Parece que en una recoleta ciudad norteña se está probando un novísimo y revolucionario sistema cibernético que permitirá que los autobuses de la flota de transporte municipal realicen sus recorridos en menor tiempo del habitual. Una empresa de sistemas informáticos ha implementado una aplicación que conseguirá que, ante la aproximación de uno de los citados autobuses, los semáforos cambien a verde, independientemente de cual fuese su tonalidad en dicho momento. De esta manera, los conductores podrán gozar de una conducción libre de interrupciones, reduciendo así su nivel de ansiedad, y los viajeros podrán llegar a tiempo a sus lugares de trabajo, un suponer, reduciendo así, igualmente, la misma nociva cota de la dicha ansiedad.
Mis felicitaciones. ¡Viva el progreso!

Aún recuerdo con ineludible ternura la ocasión con que inauguré mis deambulares por tierras de Allah. Había llegado a bordo de un ferry (por mar, como debe ser) a la ciudad de Tánger, tras un trayecto de no más de dos horas. Únicamente un par de horas para cambiar de mundo. Asistía a la ciudad marroquí para celebrar un matrimonio (no el mío, no aún) y, de paso, estrenar mi conocimiento de la cultura islámica. También, aunque por aquel entonces lo ignoraba, planté al poner los pies en tierra firme la primera semilla de Los Cuadernos del Hafa.
En la dársena del puerto me esperaba mi amigo, junto con un lugareño que nos introdujo de inmediato en su vetusto automóvil para darnos un paseo por la ciudad que yo jamás olvidaría. Estábamos en agosto, mes preferido por los nacionales de aquel país para celebrar bodas y festejos que su trabajo en el continente europeo impide, en el resto del año, a muchos de ellos. Las calles de la ciudad semejaban un organismo enfermo, desfigurado por el insaciable caminar de innumerables grupúsculos de personas cuyo deambular no se veía interrumpido siquiera por los límites de asfalto de las vías destinadas al tráfico rodado. Esto es, que invadían la calzada sin importarles que se hallase esta saturada de automóviles. También éstos rebosaban las vías y no hallaban impedimento en invadir las aceras si así lo precisaban para evitar una colisión.

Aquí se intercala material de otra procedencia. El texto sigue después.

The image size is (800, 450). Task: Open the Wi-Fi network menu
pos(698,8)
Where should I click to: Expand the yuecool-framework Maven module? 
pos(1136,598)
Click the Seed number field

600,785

Lo más inquietante, junto a la carencia de semáforos o normas palpables de circulación, era la dicha tatuada en los rostros de viandantes y conductores por igual, y el hecho (que pude certificar con el paso de los años) de que los accidentes de tráfico fuesen, en el país vecino, no más que una mera anécdota que rara vez salpicaba de angustia las páginas de los noticiarios.

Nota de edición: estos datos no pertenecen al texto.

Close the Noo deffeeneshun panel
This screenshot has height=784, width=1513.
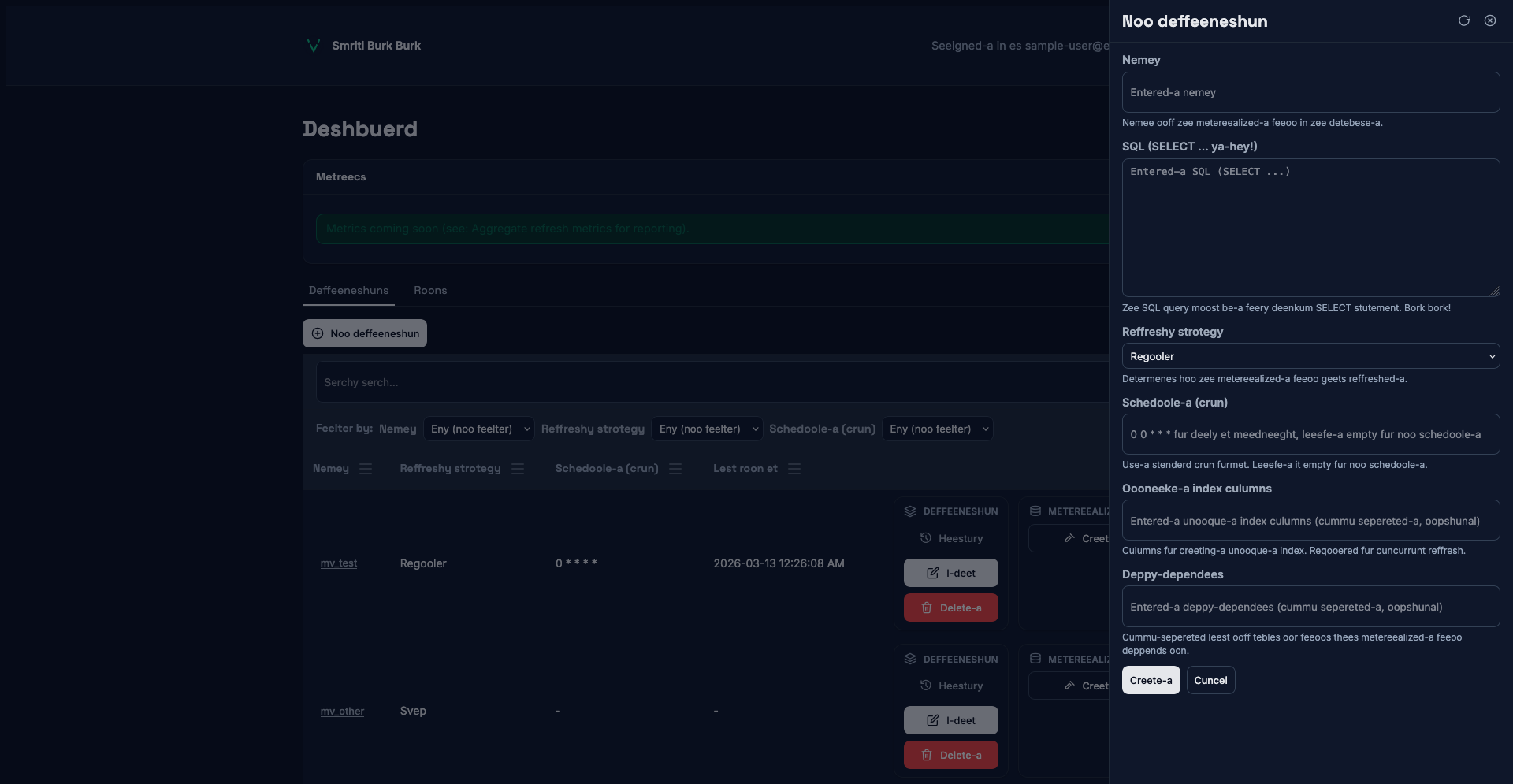[x=1490, y=21]
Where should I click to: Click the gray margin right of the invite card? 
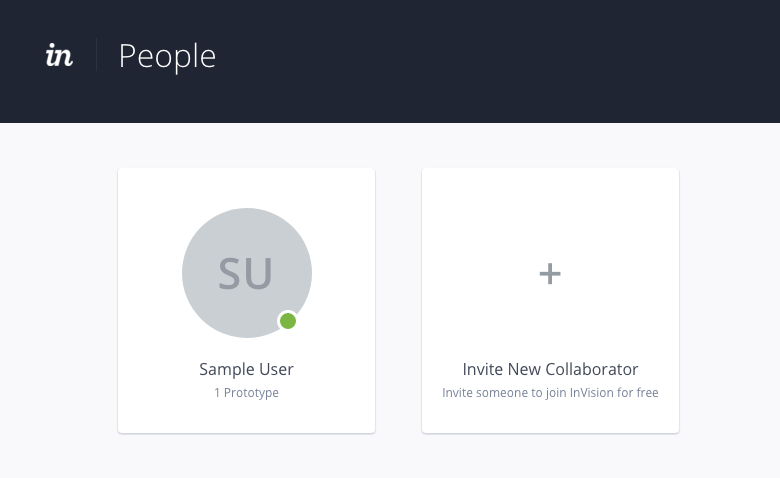730,300
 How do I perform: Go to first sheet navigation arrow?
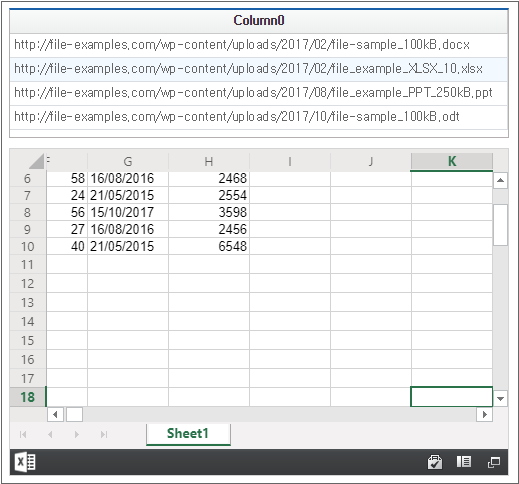(x=23, y=434)
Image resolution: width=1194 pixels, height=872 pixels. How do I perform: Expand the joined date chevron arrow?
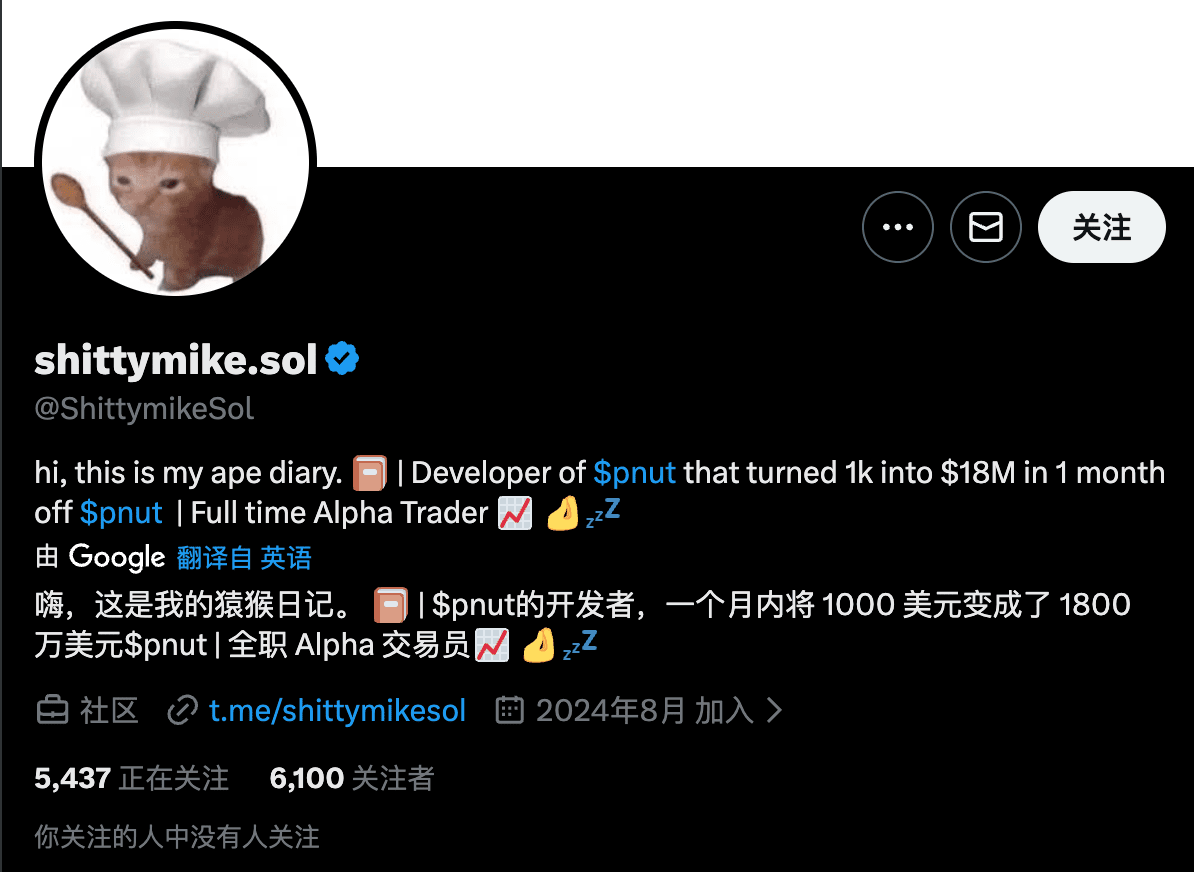(x=774, y=711)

No alabo la ausencia de normas, no se me malinterprete. Pero admiro la carencia de rasgos deformados por la ansiedad y el descontento. Cualquiera podría imaginar, a la vista del tráfago furioso del tráfico magrebí, que la ciudad se hallase poco menos que al borde de una guerra civil. Pero nada más lejos de la realidad. Los coches frenan o esquivan viandantes, ceden el paso a los compañeros de pista, detienen el motor cuando un embotellamiento impide la marcha, y los conductores sonríen y charlan animadamente con sus acompañantes e incluso con los que, afuera, pululan por las calles y cruzan las carreteras cuando consideran oportuno. Claro, no se prodigan en Marruecos los contratos laborales, y pocos tienen prisa para llegar a su puesto de trabajo.

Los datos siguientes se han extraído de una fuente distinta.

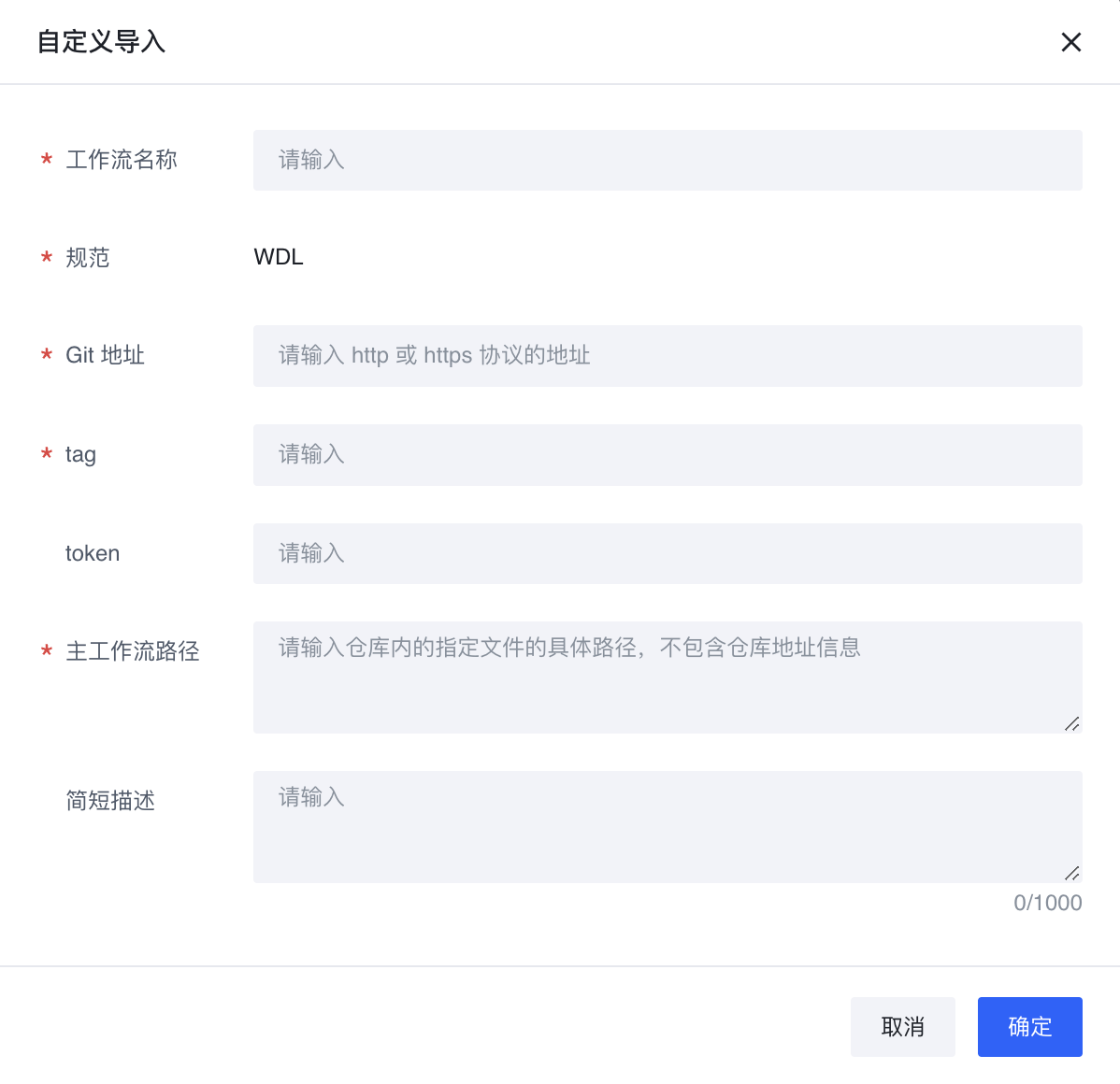
Task: Click the Git 地址 label text
Action: [x=103, y=356]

Imagino lo mucho que progresará esa población del norte de nuestro país, una vez aplicado el novedoso sistema de regulación del tráfico. Aunque me temo que la mayor prosperidad con motivo de la implantación del "paso a verde" de los semáforos la disfrutarán los gerifaltes de la empresa que ha desarrollado y vendido (con blindado contrato de por medio) tal sistema a las autoridades locales. Nosotros, mientras tanto, seguiremos aplaudiendo eñ progresivo abandono de cualquier atisbo de humanidad y educación que nos impida perder los nervios al volante de nuestros automóviles, al pasear por las calles pensando que nadie nos rodea, al sufrir los acelerones y frenazos del autobus que nos conduce a nuestro lugar de trabajo. Ganaremos tiempo, no podrá lanzarnos el jefe dardos como miradas que nos advierta de que, nuevamente, llegamos con retraso. Pero me temo que siempre habrá una excusa para culpar de lentitud al servicio de autobuses públicos, con más razón ahora que todo son semáforos en verde. El progreso, ya digo.

...¡viva el progreso!

sábado, 14 de abril de 2012

teach your children

Recién acabamos de despertar a una polémica generada en el país vecino. Resulta que los padres de alumnos de primaria se niegan a colaborar con sus hijos en las tareas extrescolares. O sea, que no tienen tiempo para explicar a sus retoños las dudas que les surgen al hacer las tareas que sus profesores les han encargado "para casa".
Como mucho somos de denigrar lo ajeno pero pretender aplicarlo (chapuzeramente en la mayoría de casos) a lo propio, se ha decidido reavivar idéntico debate en nuestra sociedad "educativa". Desgarra ver los rostros demudados de los padres (y madres, sorry!) ante la posibilidad de que en nuestro bendito país se obligue, igual que en el vecino, a que los niños realicen tareas escolares en casa, fuera del tiempo lectivo.
Esclarecedora la opinión de una madre, ante las cámaras "granhermanescas" de una televisión: "Mis jornadas laborales son muy largas. No tengo tiempo para prestar atención a los deberes del niño". Les considero, amigos lectores, lo suficientemente despiertos para analizar cada una de las palabras de esta abnegada madre de familia, a la que supongo adalid de la igualdad femenina en el mundo empresarial, dado el vehículo del que acaba de salir y la calidad y buen gusto de la vestimenta que porta (disculpen, sí, estamos cargados de prejuicios).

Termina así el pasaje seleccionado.